## YOUR ASSIGNMENT
Continue the first-person account of life with a controlling mother from its last sentence.

## DOCUMENT TEXT
=== Begin Enclosure ===
Almost everything you mentioned... .
Regular criticism or casting doubt on my abilities to do things (which I eventually came to see as part of her insecurity... . needing to make sure everybody feels at least a *little* bit worse about themselves than she does)
When you seem to "relax" she gets all agitated. She either would be all "cute" to get me to pay more attention to her, or she would blow up or reject me for not paying enough attention to her for "too long."
Regularly using anything against me to point out how I'm wrong and she is awesome.
Has no boundaries. Not only does she hate that I finally developed boundaries (or anybody in her little circle, since we should all revolve around her), but she has none... . she tells anything, even very private things, to almost complete strangers.
Regular demand for apprecation. For her, it was the house. She punished us by staying in bed all the time because we all don't obviously care enough about her to make the house spotless ALL the time and do things HER way all the time. Of course, I know that is not really why she stayed in bed all the time, but to her it made sense... . and so did the next excuse... . and the next one.
You get to the point where the entire household revolves around this tyrannical mother who, though you all love her, has everybody in chains and walking on eggshells and doing everything to just have mommy be nice or hope that mommy wants to actually be involved and happy with them.
=== End Enclosure ===
## DATA TO EXAMINE
=== Begin Enclosure ===
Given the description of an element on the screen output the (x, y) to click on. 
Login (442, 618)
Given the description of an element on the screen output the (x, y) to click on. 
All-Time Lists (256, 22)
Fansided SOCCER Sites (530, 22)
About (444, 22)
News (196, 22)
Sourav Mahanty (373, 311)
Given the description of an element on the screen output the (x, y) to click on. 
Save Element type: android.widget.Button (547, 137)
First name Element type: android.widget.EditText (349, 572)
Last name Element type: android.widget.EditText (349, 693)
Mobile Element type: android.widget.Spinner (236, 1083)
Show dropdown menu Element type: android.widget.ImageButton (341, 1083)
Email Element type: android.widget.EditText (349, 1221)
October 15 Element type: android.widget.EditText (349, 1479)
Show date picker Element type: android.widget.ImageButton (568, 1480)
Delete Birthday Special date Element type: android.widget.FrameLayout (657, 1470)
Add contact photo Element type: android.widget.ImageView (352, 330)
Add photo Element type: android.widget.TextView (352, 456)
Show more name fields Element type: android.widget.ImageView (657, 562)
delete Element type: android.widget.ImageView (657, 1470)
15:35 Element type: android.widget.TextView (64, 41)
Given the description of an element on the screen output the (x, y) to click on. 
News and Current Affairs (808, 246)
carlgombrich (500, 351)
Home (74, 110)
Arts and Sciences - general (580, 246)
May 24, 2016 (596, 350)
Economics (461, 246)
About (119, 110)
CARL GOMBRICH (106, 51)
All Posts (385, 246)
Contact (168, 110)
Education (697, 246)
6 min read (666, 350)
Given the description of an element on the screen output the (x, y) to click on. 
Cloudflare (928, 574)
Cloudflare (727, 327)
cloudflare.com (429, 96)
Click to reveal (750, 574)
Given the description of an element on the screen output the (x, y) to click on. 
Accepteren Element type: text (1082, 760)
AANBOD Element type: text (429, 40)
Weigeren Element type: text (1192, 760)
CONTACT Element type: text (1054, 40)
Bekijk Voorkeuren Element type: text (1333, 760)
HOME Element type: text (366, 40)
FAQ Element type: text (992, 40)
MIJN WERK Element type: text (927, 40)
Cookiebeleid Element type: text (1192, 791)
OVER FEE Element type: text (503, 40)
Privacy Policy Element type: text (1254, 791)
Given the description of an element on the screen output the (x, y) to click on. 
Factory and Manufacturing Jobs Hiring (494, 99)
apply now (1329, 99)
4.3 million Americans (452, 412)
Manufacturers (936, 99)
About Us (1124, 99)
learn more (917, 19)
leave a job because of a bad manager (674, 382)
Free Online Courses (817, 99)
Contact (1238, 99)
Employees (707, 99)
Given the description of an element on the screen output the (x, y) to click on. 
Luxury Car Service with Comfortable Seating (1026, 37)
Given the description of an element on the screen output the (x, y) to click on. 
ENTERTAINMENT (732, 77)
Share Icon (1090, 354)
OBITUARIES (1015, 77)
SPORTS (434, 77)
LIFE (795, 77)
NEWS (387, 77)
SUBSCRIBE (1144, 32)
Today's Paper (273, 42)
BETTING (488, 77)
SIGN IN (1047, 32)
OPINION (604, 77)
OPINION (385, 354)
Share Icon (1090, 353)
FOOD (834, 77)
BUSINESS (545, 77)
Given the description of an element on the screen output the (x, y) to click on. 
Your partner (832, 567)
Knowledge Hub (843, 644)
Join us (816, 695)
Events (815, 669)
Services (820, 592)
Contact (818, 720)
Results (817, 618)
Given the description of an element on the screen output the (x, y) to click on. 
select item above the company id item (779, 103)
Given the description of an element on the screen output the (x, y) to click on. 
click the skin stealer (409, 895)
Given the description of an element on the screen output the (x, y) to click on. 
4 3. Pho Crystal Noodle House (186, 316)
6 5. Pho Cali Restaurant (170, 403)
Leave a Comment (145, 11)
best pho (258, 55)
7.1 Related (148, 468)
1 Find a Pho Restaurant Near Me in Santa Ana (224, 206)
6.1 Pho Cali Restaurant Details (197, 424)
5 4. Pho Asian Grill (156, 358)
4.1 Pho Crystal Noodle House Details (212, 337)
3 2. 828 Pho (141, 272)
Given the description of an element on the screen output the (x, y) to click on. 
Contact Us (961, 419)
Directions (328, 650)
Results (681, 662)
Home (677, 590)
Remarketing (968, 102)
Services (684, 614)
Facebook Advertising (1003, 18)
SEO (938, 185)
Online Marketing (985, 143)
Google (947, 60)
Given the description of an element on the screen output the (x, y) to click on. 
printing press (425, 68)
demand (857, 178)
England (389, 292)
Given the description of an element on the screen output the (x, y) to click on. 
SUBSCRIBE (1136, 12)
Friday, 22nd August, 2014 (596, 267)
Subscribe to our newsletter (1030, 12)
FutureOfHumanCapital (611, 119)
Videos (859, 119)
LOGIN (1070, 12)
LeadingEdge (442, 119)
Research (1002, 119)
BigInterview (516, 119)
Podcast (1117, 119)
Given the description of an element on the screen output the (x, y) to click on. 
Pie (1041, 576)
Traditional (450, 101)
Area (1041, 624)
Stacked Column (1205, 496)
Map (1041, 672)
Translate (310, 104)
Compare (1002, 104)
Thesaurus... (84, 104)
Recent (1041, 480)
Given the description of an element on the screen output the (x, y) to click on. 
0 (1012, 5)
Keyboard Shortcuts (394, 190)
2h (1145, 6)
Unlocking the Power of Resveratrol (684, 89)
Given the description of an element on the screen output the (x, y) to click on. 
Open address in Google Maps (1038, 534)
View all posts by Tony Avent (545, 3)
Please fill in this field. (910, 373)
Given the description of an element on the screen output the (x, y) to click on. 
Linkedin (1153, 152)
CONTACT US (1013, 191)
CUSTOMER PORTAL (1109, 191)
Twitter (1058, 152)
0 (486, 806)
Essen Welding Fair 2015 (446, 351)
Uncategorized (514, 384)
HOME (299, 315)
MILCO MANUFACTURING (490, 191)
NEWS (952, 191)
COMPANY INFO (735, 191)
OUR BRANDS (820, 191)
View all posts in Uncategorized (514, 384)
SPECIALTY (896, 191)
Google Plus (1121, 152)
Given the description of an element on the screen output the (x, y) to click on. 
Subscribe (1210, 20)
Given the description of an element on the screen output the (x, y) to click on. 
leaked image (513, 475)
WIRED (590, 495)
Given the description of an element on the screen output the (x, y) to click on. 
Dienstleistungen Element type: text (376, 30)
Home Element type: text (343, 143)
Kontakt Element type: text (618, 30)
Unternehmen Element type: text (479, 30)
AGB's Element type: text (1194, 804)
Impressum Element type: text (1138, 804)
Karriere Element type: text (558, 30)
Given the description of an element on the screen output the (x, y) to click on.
=== End Enclosure ===
## RESULT OF THE TASK
Everything my ex did was about managing some kind of control. Everything was about HER feelings (and still is). If you have feelings or perceptions or actions that don't immediately comply with everything she craves from you and demands from you, you are berated and/or rejected and replaced -and even if you DID do it all for her, she would still find things wrong, *just* to keep you thrown off. Everything is about keeping you thrown off, emotionally... . never at peace, always feeling like you did something wrong, always on the defensive. You become the pack-mule for all of their emotional crap. I watched her do it to our son. I watched her do it to me. I even watched her do it to one of her affair partners -he checked himself into a mental hospital after she rejected him one of the times.
Of course you feel like you are imagining things. That is the numbness. It's like a survival instinct. But it is not healthy because it also keeps you trapped. And believe me, she wants you to believe you are imagining things, too. I was always told I was "too sensitive". What really started to put me over the edge was seeing that she acted this way with her kids, too. What did they do to deserve it? Nothing. So, I started to piece together that it wasn't *me*. It wasn't merely a figment of my imagination.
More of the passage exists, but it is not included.